On June 4, 2008, Franzese was indicted along with other Colombo mobsters on charges of racketeering, conspiracy, robbery, extortion, narcotics trafficking, and loansharking. On December 24, 2008, Franzese was released from the Metropolitan Detention Center in Brooklyn. According to law enforcement, Franzese remained the official underboss of the Colombo family.

Franzese's son, John Franzese Jr., became a government informant. Franzese Jr. was allegedly also responsible for his father's fourth parole violation, but was accepted back into his confidence after denying the allegations in tears, saying, "I would never do that, no matter what kind of trouble I had." In 2005, Franzese Jr. wore a wire around his father.
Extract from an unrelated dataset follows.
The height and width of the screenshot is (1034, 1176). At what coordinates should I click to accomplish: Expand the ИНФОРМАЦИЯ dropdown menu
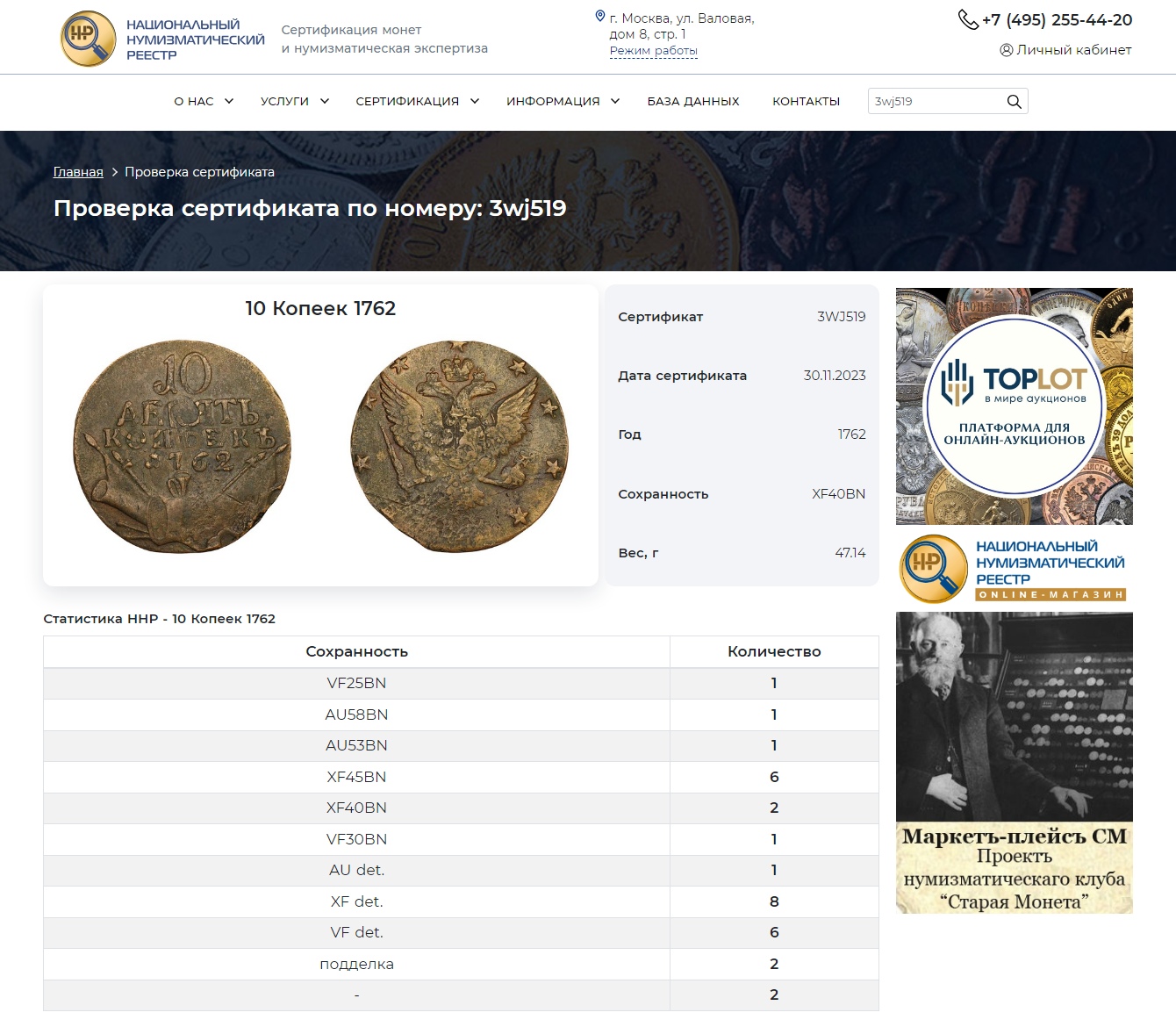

John Franzese Jr. testified twice against his father, the last time his father attempted to have him killed; he later lived under witness protection. In 2010, Franzese Jr. admitted that he received $50,000 from the FBI as a cooperating witness. He is the first son of a New York mobster to turn state's evidence and testify against his father.

With the help of Franzese Jr.'s testimony, the 93-year-old Franzese Sr., on January 14, 2011, was sentenced to eight years in prison for extorting two Manhattan strip clubs, running a loanshark operation and extorting a pizzeria on Long Island. Prosecutors had asked for a sentence of 12 years, while Franzese's lawyer asked for leniency based on a variety of ailments, including partial blindness and deafness, gout, and heart and kidney problems. Franzese was denied compassionate release in July 2016. Franzese was released from the Federal Medical Center in Devens, Massachusetts, on June 23, 2017, at the age of 100; he was the oldest federal inmate in the United States and the only centenarian in federal custody at the time of his release.

==Movie business==
Franzese is listed as an associate producer of the 2003 film This Thing of Ours, which starred James Caan. He also helped to finance the $22,000 budget of the 1972 pornographic film Deep Throat, which generated $30–50 million, and the 1974 slasher film The Texas Chain Saw Massacre, which earned over $30 million from a $80,000–140,000 investment.

==Family and death==
In the 1940s, Franzese married a woman named Ann Schiller with whom he had three children: Maryann, Carmine, and Lorraine. In 1950, while still married, Franzese had gotten Cristina Capobianco, a 16-year-old cigarette girl at the Stork Club in Manhattan, pregnant with his son Michael Franzese. Capobianco then married another man named Frank Grillo, to avoid having a scandal surrounding having a child out of wedlock. A few years later, the mob allowed Franzese to divorce his first wife; Grillo disappeared, and he married Capobianco. Due to these events, Michael had initially believed that he had been adopted by Franzese after the disappearance of Grillo, who Michael thought to be his biological father. Franzese had four more children with Capobianco, who died in 2012. Franzese and his family settled in a two-story home in Roslyn, Long Island. Altogether, Franzese had eight children, 18 grandchildren and six great-grandchildren.

Michael Franzese had entered a pre-med program at Hofstra University in 1969, as John Franzese originally did not want him to be involved in organized crime. However, in 1971, shortly after his father had been sentenced to 50 years in prison for bank robbery, he decided to drop out of college to help his family earn money. After he was sentenced to 10 years in prison in 1986, Michael was ultimately released in 1994 and retired to California in 1995.

His younger son, John Franzese Jr., was a Colombo family associate before becoming an FBI informant. On June 23, 2017, the elder Franzese was released and returned home at age 100. In 2019, Franzese Jr. met with his father at the nursing home where he resided and reconciled with him; John Jr. had previously voluntarily left the Witness Protection Program.

Franzese died in a New York City hospital, on February 24, 2020, aged 103. He was buried on February 28, at St. John Cemetery following his funeral at Church of Our Lady of Mount Carmel.